You need first of all to optimize the coagulation system, by checking the prothrombin and partial thromboplastin times and also the platelet count. Vit K often will not be enough to normalize the former, and plasma may be needed. I would not do an elective operation with a platelet count below 50,000. If you really want to be prudent, a bleeding time can be checked. That is the gold standard, and should be less than 12 min.

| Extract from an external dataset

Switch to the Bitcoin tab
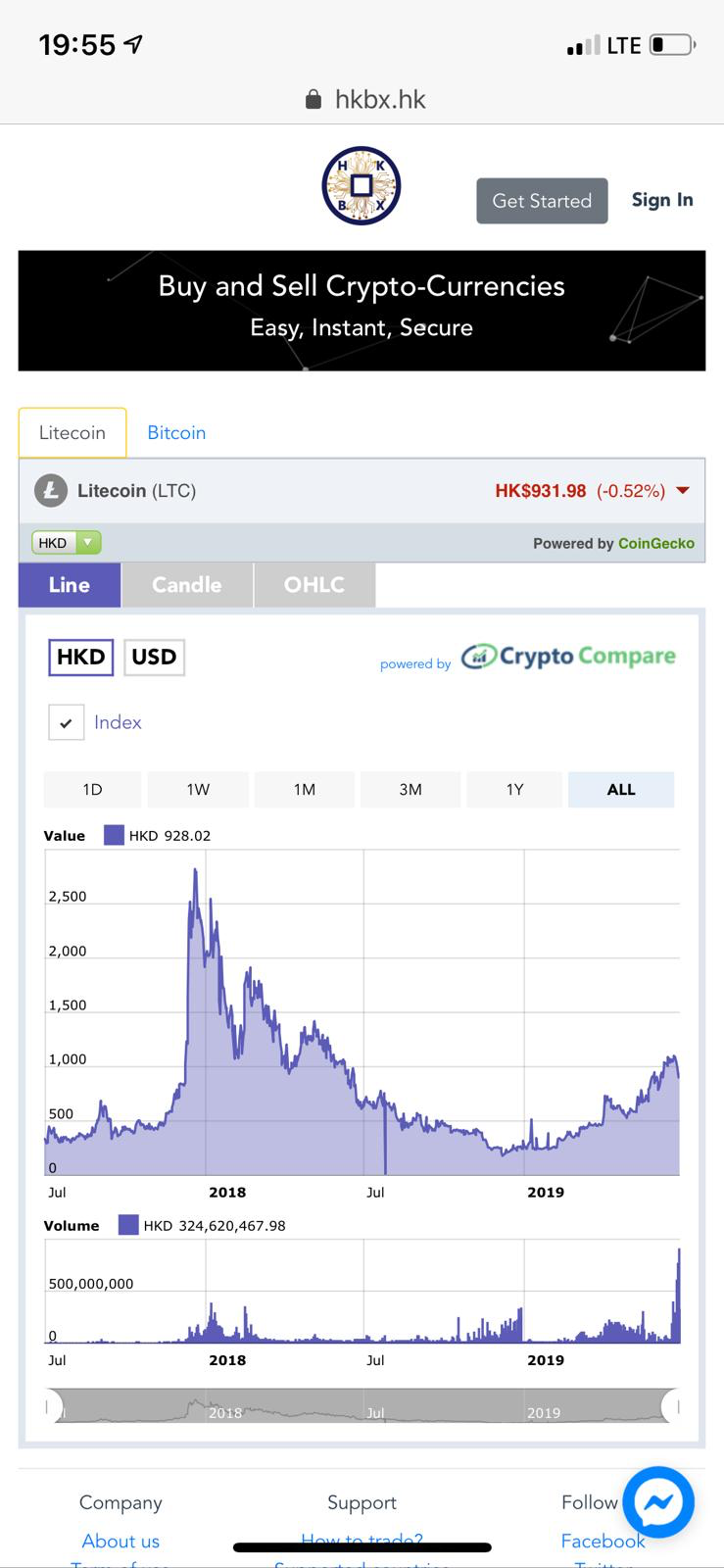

Next you have to find out the cause of the jaundice. Of course, if the alkaline phosphatase enzyme is higher than the transaminases and the conjugated bilirubin is 80% of the total bilirubin, then the jaundice is likely to be obstructive. Most surgeons would want an ultrasound to check for dilated ducts, stones, pancreatic tumors, and liver metastases. Endoscopic or transhepatic cholangiography, computerized tomography, and technicium hepatobiliary scans can be useful in determining the site of the obstruction. Patients with non-obstructive jaundice should be viewed by the surgeon with a jaundiced eye; they are likely to do “not well”, even with optimum management. Their portal vein pressure may be elevated, leading to impressive bleeding even when their coagulation parameters have been “tuned up”.
Treatment of obstructive jaundice can be surgical tumor resection, stone removal, or bypass. Endoscopists can pull down stones with baskets and balloons, they can cut strictures at the ampulla of Vater, and they can pass stents to internally bypass obstructions due to strictures, tumors or impossible-to-remove stones.